Felicia Mitchell is a poet and writer who makes her home in southwestern Virginia, where she teaches at Emory & Henry College. She was diagnosed with Stage 2b HER2-positive breast cancer in 2010. Website: www.feliciamitchell.net
Keeping copies of both official and personal health records for cancer and other health concerns can be empowering, and practical, for the cancer survivor.
Not long ago, I requested a copy of an old medical record to share with my current primary care physician, who coordinates my care. To my surprise, there was no record to be found: the medical facility I use keeps such records only for ten years.
I cannot fault the facility, though. When the gastroenterologist who ordered the test closed his office, he shared a form for me to request copies of my files. In the midst of my cancer journey, I did not follow through. Now I know that I should have.
If a tree falls in the forest and nobody is there to hear it, does it fall? If there is no medical record, does that mean you never had a problem? The only way to replicate my previous test would be to undo the repair to my villi that quitting gluten made. I do not want to eat gluten products again just to go through another ordeal.

PROBLEM DETAILS:
Repeat everything in the piece on keeping health records from "I cannot fault" down to "I should have.".

Stored records:
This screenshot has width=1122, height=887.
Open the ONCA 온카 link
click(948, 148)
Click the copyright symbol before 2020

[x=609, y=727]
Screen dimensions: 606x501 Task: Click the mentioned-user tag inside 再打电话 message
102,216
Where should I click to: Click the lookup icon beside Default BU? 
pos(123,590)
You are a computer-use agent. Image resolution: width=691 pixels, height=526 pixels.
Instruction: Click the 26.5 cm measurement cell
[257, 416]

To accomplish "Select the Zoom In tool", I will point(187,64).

REPLY:
I cannot fault the facility, though. When the gastroenterologist who ordered the test closed his office, he shared a form for me to request copies of my files. In the midst of my cancer journey, I did not follow through. Now I know that I should have.